The idea of the creation of a National Sanitation Policy was earlier suggested by the Executive Secretary of the Environmental Sanitation Providers Association (ESPA), Ama Ofori-Antwi, who said on Eyewitness News that Ghana’s sanitation problems can best be addressed when the government takes serious steps to enforce the country’s sanitation by-laws, noting that there was the need for the creation of a sanitation authority to coordinate efforts of all sanitation stakeholders to ensure that the cities are clean.
President Akufo-Addo while addressing a durbar of Chiefs and people of Ngleshie Alata Traditional Area at Jamestown to honour him, promised to make Accra the cleanest city in Africa by the end of his tenure in office.
“The commitment I want to make, and for all of us to make, is that by the end of my term in office, Accra will be the cleanest city on the entire African continent.

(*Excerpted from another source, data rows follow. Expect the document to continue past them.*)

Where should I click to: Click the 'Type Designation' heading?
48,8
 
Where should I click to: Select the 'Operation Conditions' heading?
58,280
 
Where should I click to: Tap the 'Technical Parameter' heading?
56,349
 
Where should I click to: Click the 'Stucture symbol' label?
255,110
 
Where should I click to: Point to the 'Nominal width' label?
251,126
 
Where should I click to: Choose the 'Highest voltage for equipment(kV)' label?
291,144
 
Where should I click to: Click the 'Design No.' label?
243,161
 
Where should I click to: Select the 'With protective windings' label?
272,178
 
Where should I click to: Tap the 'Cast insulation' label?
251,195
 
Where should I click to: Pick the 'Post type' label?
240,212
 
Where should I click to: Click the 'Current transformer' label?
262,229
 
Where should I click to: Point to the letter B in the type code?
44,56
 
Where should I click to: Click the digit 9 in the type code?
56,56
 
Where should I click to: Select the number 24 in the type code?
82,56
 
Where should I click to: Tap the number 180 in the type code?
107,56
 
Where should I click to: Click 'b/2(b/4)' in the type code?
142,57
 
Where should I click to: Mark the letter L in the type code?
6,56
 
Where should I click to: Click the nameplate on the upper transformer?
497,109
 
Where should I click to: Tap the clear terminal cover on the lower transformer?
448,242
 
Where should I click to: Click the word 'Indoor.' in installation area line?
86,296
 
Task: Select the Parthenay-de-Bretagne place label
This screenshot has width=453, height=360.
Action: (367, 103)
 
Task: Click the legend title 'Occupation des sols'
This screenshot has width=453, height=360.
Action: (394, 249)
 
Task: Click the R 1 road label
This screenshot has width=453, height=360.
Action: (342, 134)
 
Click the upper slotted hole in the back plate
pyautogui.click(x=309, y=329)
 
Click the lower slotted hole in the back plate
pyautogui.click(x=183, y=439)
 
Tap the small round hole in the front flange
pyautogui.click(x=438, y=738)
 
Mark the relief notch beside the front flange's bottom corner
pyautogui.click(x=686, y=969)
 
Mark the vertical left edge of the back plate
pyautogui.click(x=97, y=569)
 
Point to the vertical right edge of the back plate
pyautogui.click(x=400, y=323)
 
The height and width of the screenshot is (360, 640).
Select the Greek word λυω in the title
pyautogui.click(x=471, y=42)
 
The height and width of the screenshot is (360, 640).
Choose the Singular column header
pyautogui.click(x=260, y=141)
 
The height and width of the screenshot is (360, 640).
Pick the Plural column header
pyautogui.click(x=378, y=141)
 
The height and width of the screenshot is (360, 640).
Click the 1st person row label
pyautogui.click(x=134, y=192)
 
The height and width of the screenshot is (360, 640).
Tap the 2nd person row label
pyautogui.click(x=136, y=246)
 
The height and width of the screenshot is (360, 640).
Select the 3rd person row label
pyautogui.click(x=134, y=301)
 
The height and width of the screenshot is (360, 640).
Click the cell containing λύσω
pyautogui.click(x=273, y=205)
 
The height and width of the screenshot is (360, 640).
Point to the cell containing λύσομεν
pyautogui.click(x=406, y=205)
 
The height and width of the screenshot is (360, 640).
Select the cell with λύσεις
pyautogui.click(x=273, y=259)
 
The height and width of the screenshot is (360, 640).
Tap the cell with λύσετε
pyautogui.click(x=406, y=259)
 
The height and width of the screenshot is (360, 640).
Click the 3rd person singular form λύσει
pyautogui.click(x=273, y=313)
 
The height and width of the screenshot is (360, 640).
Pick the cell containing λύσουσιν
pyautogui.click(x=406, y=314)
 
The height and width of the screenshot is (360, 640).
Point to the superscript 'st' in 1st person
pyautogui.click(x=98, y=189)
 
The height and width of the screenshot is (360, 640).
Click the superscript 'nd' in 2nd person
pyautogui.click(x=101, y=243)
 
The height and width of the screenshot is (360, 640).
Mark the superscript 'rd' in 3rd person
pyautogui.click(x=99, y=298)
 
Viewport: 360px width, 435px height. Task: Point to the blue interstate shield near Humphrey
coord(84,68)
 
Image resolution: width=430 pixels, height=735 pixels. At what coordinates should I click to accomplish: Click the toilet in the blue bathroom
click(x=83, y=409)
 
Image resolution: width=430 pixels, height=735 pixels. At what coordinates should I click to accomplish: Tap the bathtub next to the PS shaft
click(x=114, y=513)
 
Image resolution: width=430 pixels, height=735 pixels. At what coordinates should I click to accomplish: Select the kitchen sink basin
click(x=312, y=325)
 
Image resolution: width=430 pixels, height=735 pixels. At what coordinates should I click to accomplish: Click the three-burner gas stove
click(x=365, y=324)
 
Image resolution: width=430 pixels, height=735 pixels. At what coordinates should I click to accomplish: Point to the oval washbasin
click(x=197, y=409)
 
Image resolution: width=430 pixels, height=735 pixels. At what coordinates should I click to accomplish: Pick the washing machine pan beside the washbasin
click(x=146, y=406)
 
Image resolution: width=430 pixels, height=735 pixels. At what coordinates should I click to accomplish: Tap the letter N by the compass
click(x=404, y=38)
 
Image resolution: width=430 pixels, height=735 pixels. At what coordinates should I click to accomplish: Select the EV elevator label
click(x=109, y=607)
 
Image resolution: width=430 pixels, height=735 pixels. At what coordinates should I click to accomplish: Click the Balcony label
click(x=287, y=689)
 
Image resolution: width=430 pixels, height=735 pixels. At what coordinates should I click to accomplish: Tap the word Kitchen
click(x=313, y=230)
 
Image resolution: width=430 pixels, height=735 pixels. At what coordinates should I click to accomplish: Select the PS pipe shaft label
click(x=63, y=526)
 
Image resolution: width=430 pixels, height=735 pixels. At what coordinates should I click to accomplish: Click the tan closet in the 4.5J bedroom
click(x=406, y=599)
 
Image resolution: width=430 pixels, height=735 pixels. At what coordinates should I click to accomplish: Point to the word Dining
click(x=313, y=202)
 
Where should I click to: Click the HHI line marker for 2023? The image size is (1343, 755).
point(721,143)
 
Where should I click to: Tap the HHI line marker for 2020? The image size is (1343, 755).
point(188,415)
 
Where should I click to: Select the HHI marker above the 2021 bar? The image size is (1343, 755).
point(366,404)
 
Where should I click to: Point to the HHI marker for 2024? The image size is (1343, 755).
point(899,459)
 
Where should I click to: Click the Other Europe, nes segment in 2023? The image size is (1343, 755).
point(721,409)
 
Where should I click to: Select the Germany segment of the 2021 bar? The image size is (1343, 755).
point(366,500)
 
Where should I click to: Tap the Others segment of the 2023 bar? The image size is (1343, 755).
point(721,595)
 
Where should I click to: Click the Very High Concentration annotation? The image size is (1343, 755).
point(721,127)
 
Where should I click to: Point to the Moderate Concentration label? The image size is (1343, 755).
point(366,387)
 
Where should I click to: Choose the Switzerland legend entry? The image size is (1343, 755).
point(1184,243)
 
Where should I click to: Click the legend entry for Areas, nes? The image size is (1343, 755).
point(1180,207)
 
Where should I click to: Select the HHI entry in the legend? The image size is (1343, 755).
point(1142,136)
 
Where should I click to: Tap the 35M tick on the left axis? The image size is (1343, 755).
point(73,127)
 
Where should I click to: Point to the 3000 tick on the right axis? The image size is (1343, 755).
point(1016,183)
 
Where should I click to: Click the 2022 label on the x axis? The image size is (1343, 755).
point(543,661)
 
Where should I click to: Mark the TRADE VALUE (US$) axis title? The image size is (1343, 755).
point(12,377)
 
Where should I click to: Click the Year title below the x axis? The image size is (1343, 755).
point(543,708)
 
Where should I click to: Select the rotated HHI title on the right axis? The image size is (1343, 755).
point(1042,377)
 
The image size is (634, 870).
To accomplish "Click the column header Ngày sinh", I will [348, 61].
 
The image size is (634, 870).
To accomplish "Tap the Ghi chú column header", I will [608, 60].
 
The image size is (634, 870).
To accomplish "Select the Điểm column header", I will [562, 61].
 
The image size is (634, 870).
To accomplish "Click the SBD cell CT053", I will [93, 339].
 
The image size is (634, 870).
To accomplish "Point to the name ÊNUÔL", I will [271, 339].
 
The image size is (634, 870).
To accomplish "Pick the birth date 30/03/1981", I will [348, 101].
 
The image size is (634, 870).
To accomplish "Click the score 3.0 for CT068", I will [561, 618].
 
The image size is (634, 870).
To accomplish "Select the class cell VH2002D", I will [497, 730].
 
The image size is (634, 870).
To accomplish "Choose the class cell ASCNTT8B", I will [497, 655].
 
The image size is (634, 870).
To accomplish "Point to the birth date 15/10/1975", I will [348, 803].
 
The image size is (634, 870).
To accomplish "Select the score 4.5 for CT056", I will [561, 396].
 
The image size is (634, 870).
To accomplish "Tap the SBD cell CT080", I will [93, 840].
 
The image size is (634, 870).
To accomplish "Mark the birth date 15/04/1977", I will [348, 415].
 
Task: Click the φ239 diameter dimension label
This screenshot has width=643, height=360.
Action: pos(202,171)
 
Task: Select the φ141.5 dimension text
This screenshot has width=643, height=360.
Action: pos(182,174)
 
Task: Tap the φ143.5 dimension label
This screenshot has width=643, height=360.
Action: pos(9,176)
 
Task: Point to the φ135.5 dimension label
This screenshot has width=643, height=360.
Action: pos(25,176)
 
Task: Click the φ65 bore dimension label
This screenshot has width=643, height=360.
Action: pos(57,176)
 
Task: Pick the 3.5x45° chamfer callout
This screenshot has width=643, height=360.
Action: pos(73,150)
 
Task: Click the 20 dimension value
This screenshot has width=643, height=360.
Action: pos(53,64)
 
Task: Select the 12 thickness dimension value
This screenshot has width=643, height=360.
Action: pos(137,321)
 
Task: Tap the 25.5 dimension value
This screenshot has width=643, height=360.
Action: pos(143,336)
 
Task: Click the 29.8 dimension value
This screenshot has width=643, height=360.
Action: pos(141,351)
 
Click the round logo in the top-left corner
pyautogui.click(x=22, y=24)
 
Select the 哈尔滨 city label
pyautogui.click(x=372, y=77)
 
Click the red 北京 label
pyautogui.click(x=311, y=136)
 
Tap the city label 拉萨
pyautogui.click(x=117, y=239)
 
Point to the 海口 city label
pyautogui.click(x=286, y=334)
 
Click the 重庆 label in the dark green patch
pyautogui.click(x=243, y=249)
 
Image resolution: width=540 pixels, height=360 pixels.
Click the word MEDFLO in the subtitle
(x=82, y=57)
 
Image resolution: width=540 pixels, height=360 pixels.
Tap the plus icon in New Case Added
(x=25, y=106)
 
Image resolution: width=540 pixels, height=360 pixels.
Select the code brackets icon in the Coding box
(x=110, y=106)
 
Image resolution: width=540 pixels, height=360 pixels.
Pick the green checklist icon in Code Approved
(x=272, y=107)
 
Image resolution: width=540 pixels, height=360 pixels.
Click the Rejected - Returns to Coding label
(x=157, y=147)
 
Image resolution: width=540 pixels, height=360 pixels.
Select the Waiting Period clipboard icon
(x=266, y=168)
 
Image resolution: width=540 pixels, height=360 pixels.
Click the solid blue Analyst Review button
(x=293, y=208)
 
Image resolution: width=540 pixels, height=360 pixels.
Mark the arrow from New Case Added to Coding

That is the commitment I am making,” he said.
Meanwhile, series of news reports gathered by Citi News in the last week shows that there is a worsening sanitation crisis in the nation’s capital, Accra with city authorities struggling to deal with the situation.
Sections of major roads in the capital have been taken over by filth, usually dumped there by residents in nearby areas. The problem reveals an apparent inability of the relevant bodies to effectively manage waste generated in the country.